How to Deal with Missing Values in Cluster Analysis
Most of the widely used cluster analysis algorithms can be highly misleading or can simply fail when most or all the observations have some missing values. There are five main approaches to dealing with missing values in cluster analysis: using algorithms specifically designed for missing values, imputation, treating the data as categorical, forming cluster based on complete cases and allocating partial data to clusters, and forming clusters using only the complete data.
The different approaches have been ordered in terms of how safe they are. The safest techniques are introduced first.

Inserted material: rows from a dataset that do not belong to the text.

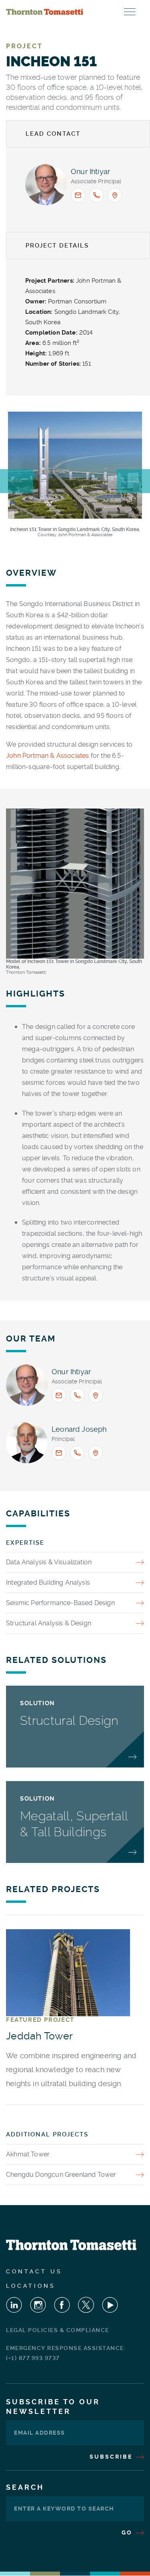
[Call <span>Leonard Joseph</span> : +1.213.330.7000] (77, 1453)
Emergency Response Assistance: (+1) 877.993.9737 (66, 2353)
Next (133, 481)
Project (24, 46)
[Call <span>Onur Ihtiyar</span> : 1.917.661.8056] (96, 195)
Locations (31, 2286)
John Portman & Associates (47, 755)
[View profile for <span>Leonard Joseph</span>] (27, 1442)
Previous (16, 481)
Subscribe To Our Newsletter (53, 2406)
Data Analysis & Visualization (49, 1562)
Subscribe (112, 2456)
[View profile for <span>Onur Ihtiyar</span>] (46, 184)
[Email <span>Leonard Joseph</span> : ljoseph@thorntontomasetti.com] (59, 1453)
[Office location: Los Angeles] (95, 1453)
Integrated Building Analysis (48, 1582)
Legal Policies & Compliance (57, 2330)
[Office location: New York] (115, 195)
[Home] (44, 12)
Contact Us (34, 2271)
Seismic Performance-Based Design (60, 1603)
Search (25, 2487)
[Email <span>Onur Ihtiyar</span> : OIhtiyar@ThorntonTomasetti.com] (78, 195)
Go (128, 2532)
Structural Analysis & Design (48, 1623)
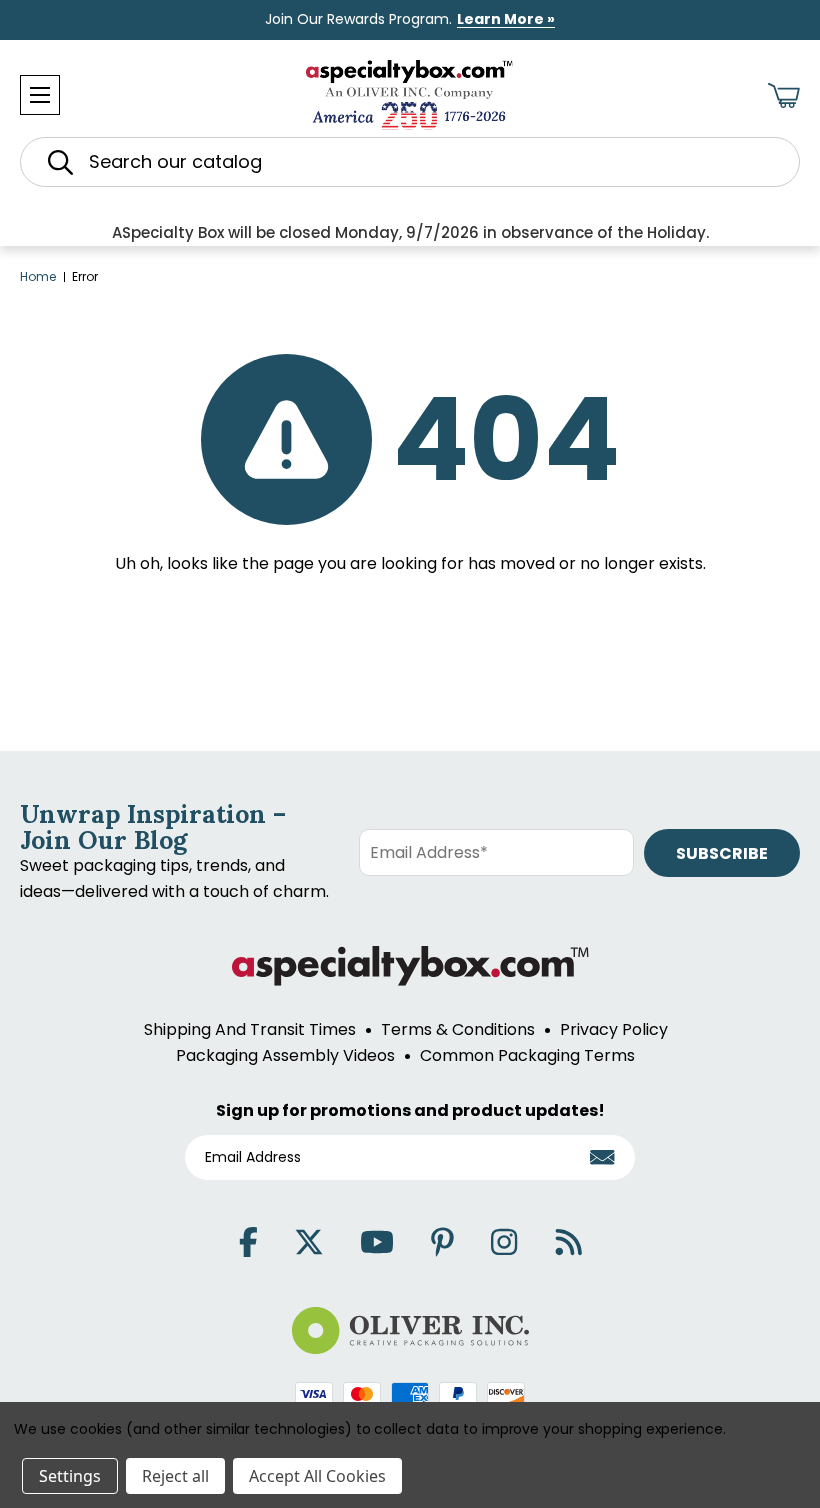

Cluster analysis techniques designed for missing data
With very few exceptions, most of the cluster analysis techniques designed explicitly to deal with missing data are called latent class analysis rather than cluster analysis. There are some technical differences between the two techniques, but ultimately, latent class analysis is just an improved version of cluster analysis, where one of the improvements is the way it deals with missing data.
Impute missing values
Imputation refers to tools for predicting the values that would have existed were the data not missing. Provided that you use a sensible approach to imputing missing values (and replacing missing values with the average of their other values is not a sensible approach), running cluster or latent class analysis on the imputed data set means that the missing data is treated in a better way than occurs by default when using cluster analysis (by default, most cluster analyses methods make an assumption that data is missing completely at random (MCAR), which is both a strong assumption and one that is rarely correct; using imputation implicitly involves making the more relaxed assumption that data is missing at random (MAR), which is better.
Use techniques developed for categorical data
Cluster and latent class techniques have been developed for modeling categorical data. When the data contains missing values, if the variables are treated as categorical and the missing values are added to the data as another category, then these cluster analysis techniques developed for categorical data can be used.
At a theoretical level, the benefit of this approach is that it makes the fewest assumptions about missing data. However, the cost of this assumption is that often the resulting clusters are largely driven by differences in missing values patterns, which is rarely desirable.
Form clusters based on complete cases, and then allocate partial cases to segments
A popular approach to clustering with missing values is to cluster only observations with complete cases, and then assign the observations with incomplete data to the most similar segment based on the data available. For example, this approach is used in SPSS with the setting of Options > Missing Values > Exclude case pairwise.
A practical problem with this approach is that if the observations with missing values are different in important ways from those with no missing values, this is not going to be discovered. That is, this method assumes that all the key differences of interest are evident in the data where there are no missing values.
Form clusters based only on complete cases
The last approach is to ignore the data that has missing values, and perform the analysis only on observations with complete data. This does not work at all if you have missing values for all cases. Where the sample size with complete data is small, the technique is inherently unreliable. Where the sample size gets larger, the approach is still biased except where the people with missing data are identical to the observations with complete data, except for the “missingness” of the data. That is, this approach involves making the strong MCAR assumption.